Alright, y’all. I have been promising you this recipe for a while now, and finally remembered to take pictures while making it! Bone broth is AMAZING. And crock pot bone broth is even better, because it’s easier. The old saying that chicken soup can heal you when you’re sick is more than just a saying. But they’re not referring to Campbell’s, guys. As much as they’d like you to believe it, monosodium glutamate (MSG), modified food starch, and most of those other ingredients are NOT supposed to be in normal foods. They’re talking about great-grandma’s homemade soup with the bone broth she made and canned. I’m telling you, they knew what they were doing back then when it came to cooking (and shocker- it DIDN’T include MSG!) 😉
Broth, when done right, is chock-full of amazing minerals that the body can absorb easily, like calcium, phosphorus, magnesium, silicon, sulfur, and more. It also contains broken down material from cartilage and tendons–stuff like chondroitin sulphates and glucosamine. Thankfully, it doesn’t take much to make sure it’s done right. You really just need to make sure you use bones from organic, pastured, grass fed chickens. This is super important, because as we all know, what you eat is all throughout your body. So if a chicken is fed GMO grains and pesticide-laden foods, then that is what you’ll get out of the bones.
Crock Pot Bone Broth
So the first thing I do is save extra bones from whatever I’ve been cooking (you can freeze them to keep them fresh), along with extra celery, carrots, onion skins, etc. I put everything in the crock pot along with a few chicken feet. They’re kind of freakish, aren’t they? Here in Nashville, we can go to the local farmer’s market and get chicken bones, chicken feet, and beef bones to use for bone broth. Hopefully you can find something like that near you! Once everything is in the crock pot, I fill it with water.

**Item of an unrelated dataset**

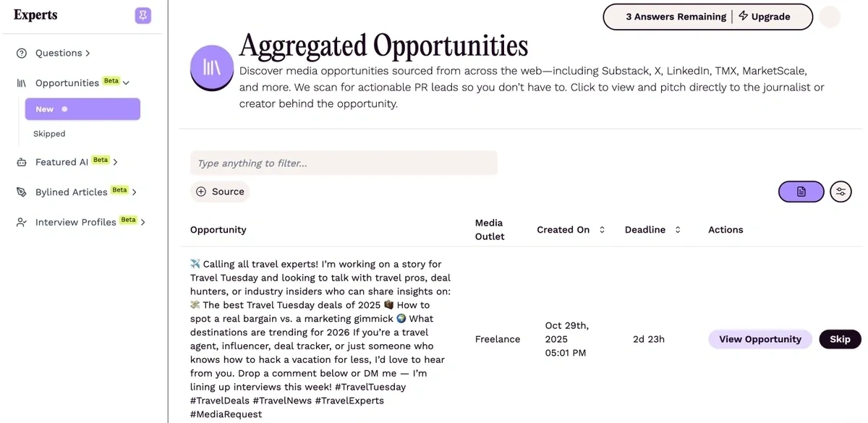Sort by the Created On column
868x423 pixels.
click(602, 230)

I add a few seasonings at this point, like salt & pepper, paprika, bay leaves, thyme, and garlic powder. Honestly, throw whatever in there. 😉 Also, put in a tsp to a tbsp of apple cider vinegar to help get the marrow out of the bones. Then set it to low, and hunker down. This needs to cook for 24 hours!
It doesn’t look too pretty once it really gets cooking, but it smells amazing!

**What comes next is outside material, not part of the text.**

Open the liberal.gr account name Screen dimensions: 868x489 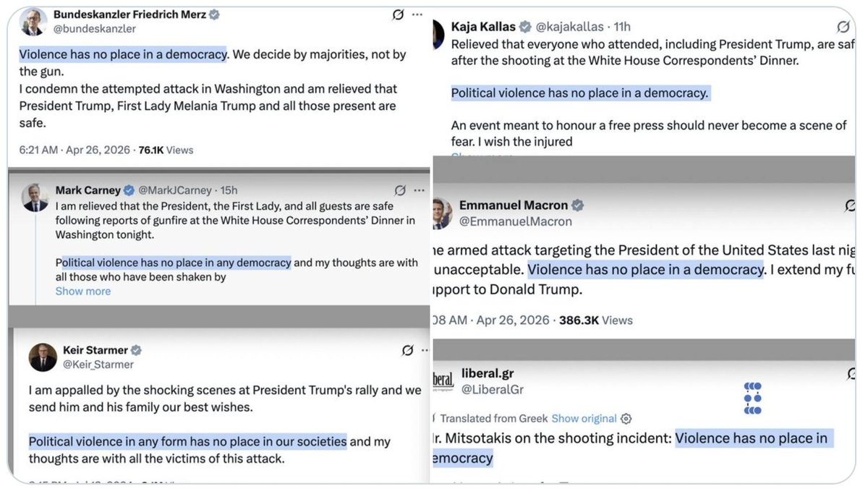pyautogui.click(x=488, y=373)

Once it’s been at least 24 hours, I strain the liquid out into mason jars. I haven’t started canning any yet, but I put them in the freezer. I jar it while it’s still piping hot, and then I put the lid on tight and put it in the refrigerator to cool down overnight. Then I transfer it to the freezer.
Once it’s cooled, you may see that some or all of it has a gel kind of look to it. This is perfectly fine, it’s just the gelatin from the bones and ligaments. Once it’s heated up, it liquifies again so you don’t need to worry about making jell-o soups! 😉
At this point, I mash up the bones and everything that’s left in the crock pot, and then I add the apple cider vinegar again and fill it with water. You can reuse the same bones and veggies 3 times for chicken. Some people also roast the bones before making broth (especially beef bones) to improve the flavor, but I have never done this with chicken bones. I usually only make the broth after making a whole chicken in the crock pot, so I’ve never needed to try the roasting yet.
- Bones of one whole chicken (organic if possible)
- Salt & pepper
- Leftover vegetable scraps (celery, onion skins, etc.) for flavor
- 1 tbsp organic apple cider vinegar
- Water to fill crockpot
- Place everything in the crockpot
- Season as necessary
- Fill crockpot with water
- Set on low and cook for 24 hours
- Strain into mason jars, leaving 1 inch of headspace
- Cool in the refrigerator overnight, then freeze (or can it instead)
I’m so excited to have all of this awesome broth on hand, because it’s amazing for healing leaky gut (aka the cause of autoimmune diseases!). I’ve been drinking it in mugs and making soups galore. It can be used in so many things, I hope that you enjoy it too!